(STORED DATA)
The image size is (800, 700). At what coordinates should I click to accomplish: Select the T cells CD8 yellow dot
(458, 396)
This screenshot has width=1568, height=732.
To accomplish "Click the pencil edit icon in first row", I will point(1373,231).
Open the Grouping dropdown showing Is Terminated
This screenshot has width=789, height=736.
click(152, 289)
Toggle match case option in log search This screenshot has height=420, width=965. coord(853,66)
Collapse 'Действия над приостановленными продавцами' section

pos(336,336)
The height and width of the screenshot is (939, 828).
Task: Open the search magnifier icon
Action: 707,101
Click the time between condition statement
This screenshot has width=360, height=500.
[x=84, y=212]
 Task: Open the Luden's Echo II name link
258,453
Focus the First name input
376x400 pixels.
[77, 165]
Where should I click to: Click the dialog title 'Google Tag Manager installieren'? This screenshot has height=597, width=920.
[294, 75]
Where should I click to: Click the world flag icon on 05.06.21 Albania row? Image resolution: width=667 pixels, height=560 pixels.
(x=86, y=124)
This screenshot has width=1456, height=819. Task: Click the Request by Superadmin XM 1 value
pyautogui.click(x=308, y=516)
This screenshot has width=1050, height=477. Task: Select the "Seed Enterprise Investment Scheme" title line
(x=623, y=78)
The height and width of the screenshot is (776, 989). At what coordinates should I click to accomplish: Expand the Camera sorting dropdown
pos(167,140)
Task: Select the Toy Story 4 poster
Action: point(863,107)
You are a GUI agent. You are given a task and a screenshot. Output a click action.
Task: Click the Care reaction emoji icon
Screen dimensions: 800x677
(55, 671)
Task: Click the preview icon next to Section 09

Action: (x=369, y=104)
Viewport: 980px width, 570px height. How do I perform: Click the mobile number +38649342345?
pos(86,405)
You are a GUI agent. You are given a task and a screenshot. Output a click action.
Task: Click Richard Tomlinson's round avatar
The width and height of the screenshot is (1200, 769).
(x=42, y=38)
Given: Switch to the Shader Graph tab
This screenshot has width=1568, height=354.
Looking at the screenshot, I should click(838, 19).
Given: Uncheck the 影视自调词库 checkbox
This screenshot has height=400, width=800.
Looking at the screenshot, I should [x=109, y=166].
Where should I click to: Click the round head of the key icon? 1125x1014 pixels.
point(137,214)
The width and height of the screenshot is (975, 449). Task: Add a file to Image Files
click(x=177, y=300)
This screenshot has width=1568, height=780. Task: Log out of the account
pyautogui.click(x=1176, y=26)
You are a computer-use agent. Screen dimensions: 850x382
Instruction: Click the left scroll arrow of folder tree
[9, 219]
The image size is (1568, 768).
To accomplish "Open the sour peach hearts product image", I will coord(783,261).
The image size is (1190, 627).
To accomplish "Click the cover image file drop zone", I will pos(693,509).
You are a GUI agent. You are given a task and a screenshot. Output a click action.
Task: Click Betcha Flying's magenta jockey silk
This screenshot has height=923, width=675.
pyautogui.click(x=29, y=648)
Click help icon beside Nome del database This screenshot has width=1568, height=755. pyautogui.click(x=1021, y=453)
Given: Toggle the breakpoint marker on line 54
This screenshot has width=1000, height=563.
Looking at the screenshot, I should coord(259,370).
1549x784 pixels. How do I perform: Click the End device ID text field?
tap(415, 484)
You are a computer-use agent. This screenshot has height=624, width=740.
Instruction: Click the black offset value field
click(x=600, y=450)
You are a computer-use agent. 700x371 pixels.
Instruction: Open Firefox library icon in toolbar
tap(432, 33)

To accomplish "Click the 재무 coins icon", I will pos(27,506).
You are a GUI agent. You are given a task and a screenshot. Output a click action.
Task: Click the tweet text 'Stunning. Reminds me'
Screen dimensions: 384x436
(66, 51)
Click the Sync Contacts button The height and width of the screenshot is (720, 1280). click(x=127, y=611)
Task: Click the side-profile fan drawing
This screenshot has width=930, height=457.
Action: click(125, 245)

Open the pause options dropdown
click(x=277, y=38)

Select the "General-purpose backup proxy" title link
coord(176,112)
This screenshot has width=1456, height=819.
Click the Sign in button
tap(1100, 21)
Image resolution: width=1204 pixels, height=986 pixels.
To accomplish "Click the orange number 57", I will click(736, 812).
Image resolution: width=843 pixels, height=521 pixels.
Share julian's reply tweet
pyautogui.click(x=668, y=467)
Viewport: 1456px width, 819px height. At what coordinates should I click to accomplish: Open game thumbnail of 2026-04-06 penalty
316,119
(End STORED DATA)
# [WHAT NEEDS TO BE DONE]
Set down the data once more, exactly as shown above.

# [YOUR RESPONSE]
The image size is (800, 700). At what coordinates should I click to accomplish: Select the T cells CD8 yellow dot
(458, 396)
This screenshot has width=1568, height=732.
To accomplish "Click the pencil edit icon in first row", I will point(1373,231).
Open the Grouping dropdown showing Is Terminated
This screenshot has width=789, height=736.
click(152, 289)
Toggle match case option in log search This screenshot has height=420, width=965. coord(853,66)
Collapse 'Действия над приостановленными продавцами' section

pos(336,336)
The height and width of the screenshot is (939, 828).
Task: Open the search magnifier icon
Action: 707,101
Click the time between condition statement
This screenshot has width=360, height=500.
[x=84, y=212]
 Task: Open the Luden's Echo II name link
258,453
Focus the First name input
376x400 pixels.
[77, 165]
Where should I click to: Click the dialog title 'Google Tag Manager installieren'? This screenshot has height=597, width=920.
[294, 75]
Where should I click to: Click the world flag icon on 05.06.21 Albania row? Image resolution: width=667 pixels, height=560 pixels.
(x=86, y=124)
This screenshot has width=1456, height=819. Task: Click the Request by Superadmin XM 1 value
pyautogui.click(x=308, y=516)
This screenshot has width=1050, height=477. Task: Select the "Seed Enterprise Investment Scheme" title line
(x=623, y=78)
The height and width of the screenshot is (776, 989). At what coordinates should I click to accomplish: Expand the Camera sorting dropdown
pos(167,140)
Task: Select the Toy Story 4 poster
Action: point(863,107)
You are a GUI agent. You are given a task and a screenshot. Output a click action.
Task: Click the Care reaction emoji icon
Screen dimensions: 800x677
(55, 671)
Task: Click the preview icon next to Section 09

Action: (x=369, y=104)
Viewport: 980px width, 570px height. How do I perform: Click the mobile number +38649342345?
pos(86,405)
You are a GUI agent. You are given a task and a screenshot. Output a click action.
Task: Click Richard Tomlinson's round avatar
The width and height of the screenshot is (1200, 769).
(x=42, y=38)
Given: Switch to the Shader Graph tab
This screenshot has width=1568, height=354.
Looking at the screenshot, I should click(838, 19).
Given: Uncheck the 影视自调词库 checkbox
This screenshot has height=400, width=800.
Looking at the screenshot, I should [x=109, y=166].
Where should I click to: Click the round head of the key icon? 1125x1014 pixels.
point(137,214)
The width and height of the screenshot is (975, 449). Task: Add a file to Image Files
click(x=177, y=300)
This screenshot has width=1568, height=780. Task: Log out of the account
pyautogui.click(x=1176, y=26)
You are a computer-use agent. Screen dimensions: 850x382
Instruction: Click the left scroll arrow of folder tree
[9, 219]
The image size is (1568, 768).
To accomplish "Open the sour peach hearts product image", I will coord(783,261).
The image size is (1190, 627).
To accomplish "Click the cover image file drop zone", I will pos(693,509).
You are a GUI agent. You are given a task and a screenshot. Output a click action.
Task: Click Betcha Flying's magenta jockey silk
This screenshot has height=923, width=675.
pyautogui.click(x=29, y=648)
Click help icon beside Nome del database This screenshot has width=1568, height=755. pyautogui.click(x=1021, y=453)
Given: Toggle the breakpoint marker on line 54
This screenshot has width=1000, height=563.
Looking at the screenshot, I should coord(259,370).
1549x784 pixels. How do I perform: Click the End device ID text field?
tap(415, 484)
You are a computer-use agent. This screenshot has height=624, width=740.
Instruction: Click the black offset value field
click(x=600, y=450)
You are a computer-use agent. 700x371 pixels.
Instruction: Open Firefox library icon in toolbar
tap(432, 33)

To accomplish "Click the 재무 coins icon", I will pos(27,506).
You are a GUI agent. You are given a task and a screenshot. Output a click action.
Task: Click the tweet text 'Stunning. Reminds me'
Screen dimensions: 384x436
(66, 51)
Click the Sync Contacts button The height and width of the screenshot is (720, 1280). click(x=127, y=611)
Task: Click the side-profile fan drawing
This screenshot has width=930, height=457.
Action: click(125, 245)

Open the pause options dropdown
click(x=277, y=38)

Select the "General-purpose backup proxy" title link
coord(176,112)
This screenshot has width=1456, height=819.
Click the Sign in button
tap(1100, 21)
Image resolution: width=1204 pixels, height=986 pixels.
To accomplish "Click the orange number 57", I will click(736, 812).
Image resolution: width=843 pixels, height=521 pixels.
Share julian's reply tweet
pyautogui.click(x=668, y=467)
Viewport: 1456px width, 819px height. At what coordinates should I click to accomplish: Open game thumbnail of 2026-04-06 penalty
316,119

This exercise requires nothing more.